### TEXT PASSAGE
---+---

An appropriate title given its a wonderful hypnotic bit of writing.
(if this topic spawns any serious debates I'd appreciate it if it could be kept to side threads, but I'd love it if anyone wants to post any commentary of their own about meditative or hypnotic trance experiences)
Since joining the forum and somewhat before I've been a huge fan of buddhism. People have from time to time accused me of not ''getting'' it for various reasons, I'm a logic loving atheist etc. But fundamentally none of that stuff really matters as it is the practice not the dogma which is what makes buddhism. That is the part I haven't really ''got'' ever up until recently I made a resolution to start.
Anyone who knows me (and a few on total war center know me and a few have met me) know I've a fairly troubled personality (this blog will be very personal), I've suffered from huge anxiety, stress and confidence problems. Only recently have I started trying to do something about it in any serious fashion. NLP has certainly been an interesting read and will form some part of my journey but operates on the same principles as CBT and really requires some external therapy. Meditation is a path that can be followed alone and I intend to do so now. They say that depression and other problems in your life can be managed when you have struggles, but when you get everything you want you'd better watch out. Because only when you get what you want do you realise your still not happy. Happiness if it comes from anywhere has to come from within first then you can truly take pleasure in external influences. Recently after a few rough years my economic situation looks terrible now but potentially brilliant - I've met the girl of my dreams and I'm mastering my physical shape quite impressively. The 3 main areas of my life outside of my head are coming together and that makes me nervous, its now that if I don't resolve my mental problems they'll bite me in my ass and ruin my potentially wonderful life. IF that doesn't motivate you nothing will I figure.

---+---

### GOAL OF THE EXERCISE
Extend the meditation blog post by writing what comes next, starting after its last sentence. None of the material has any bearing on the meditation blog post.

### PROVIDED RECORDS
---+---

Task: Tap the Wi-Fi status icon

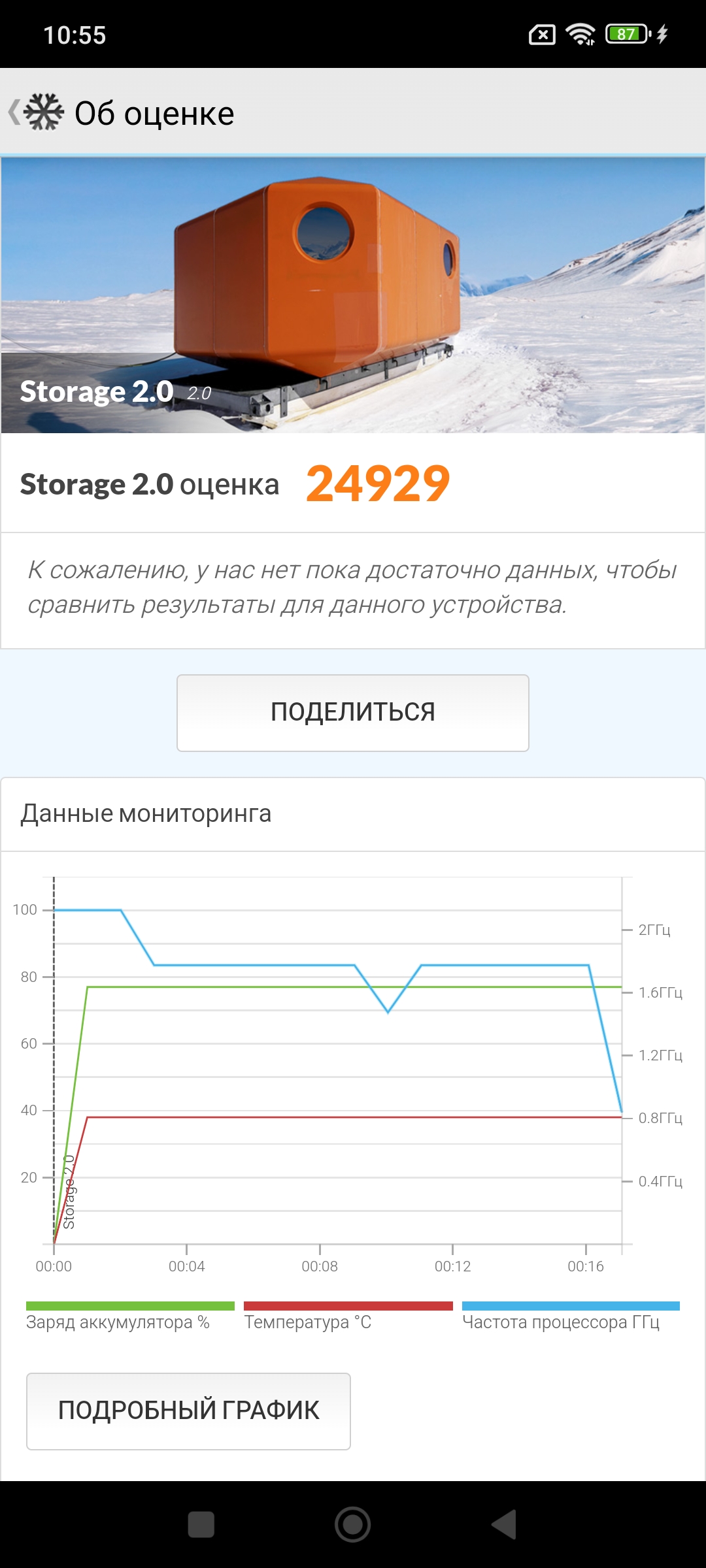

---+---

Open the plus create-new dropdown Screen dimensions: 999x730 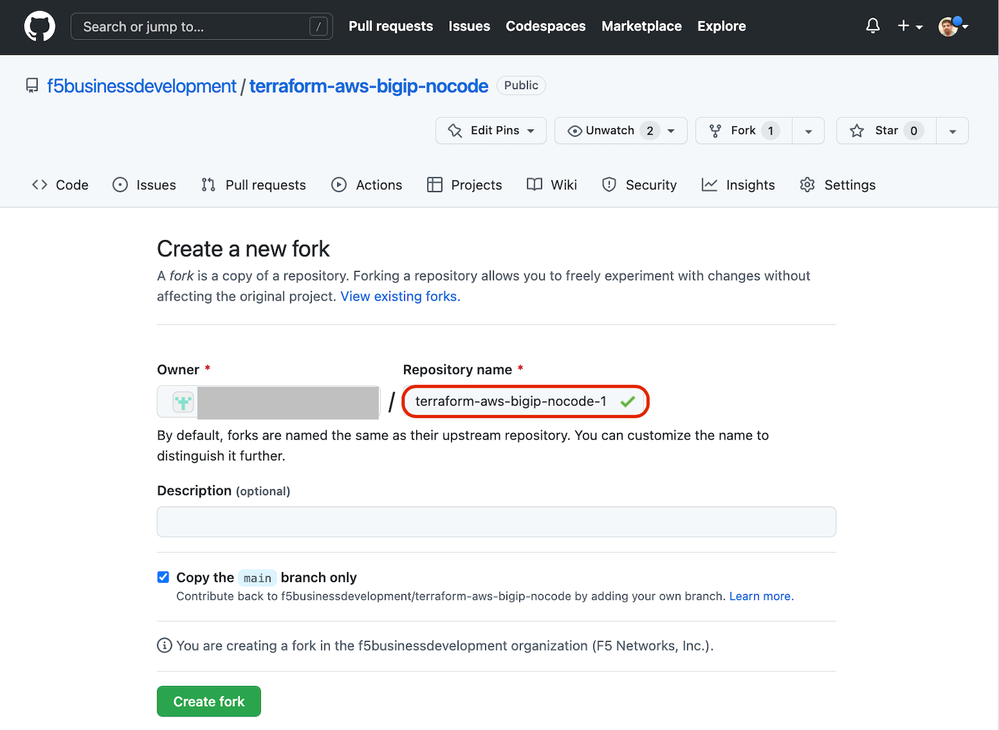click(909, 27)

---+---

### EXERCISE RESPONSE
Through various conversations, reading and thoughts I've had on the subject I see the personality as being a relatively blank canvas that is healthy whole and happy. Over the years big and little things pile on top of you and layer down to form some positive and some negative associations through which all of your experiences are filtered. You can change these associations and the patterns they form by creating new ones with self hypnosis and cognitive behavioural therapy, you can manage the symptoms using methods in NLP and others like the swish pattern or you can use meditation and slowly submerge your mind back into its blank state and allow it to filter through these negative experiences.
I don't imagine and the evidence suggests that meditation is an easy process. Both in guided meditation and using aides like holosyncs binaural beats people report getting hit every so often by extreme emotions, anxiety and depression as the deeper you go the more repressed things come to the surface and working through them isn't really all that pleasant but better than living with them if you are strong enough. I've also come across the idea that normal meditation is a lot more profound than the meditative states and results produced by using the aides like binaural beats.
If you don't know what binaural beats are look into it, its interesting.
So I came to a decision to really fling myself into it head first. I'll be following a plan of using guided meditation programs (freely available through Itunes and other websites) on my lunch breaks as and when I get them hopefully once a day but when I can.
I already listen to Paul Mckennas guided hypnosis, I often find a mantra running through my head when I'm stressed of its own will - this is an invitation to breath deeply and relax. That really works.
And Holosync. And I thought I'd blog my experiences here for you all to read. If anyone is interested in joining me then feel free to write down your own thoughts as you attempt the journey. Its pretty difficult to find 30minutes to 2 hours every day but its worth it I know/think/hope.
I started last week with a guided meditation by Roy Masters called ''be still and know'' and haven't got back to it until tonight.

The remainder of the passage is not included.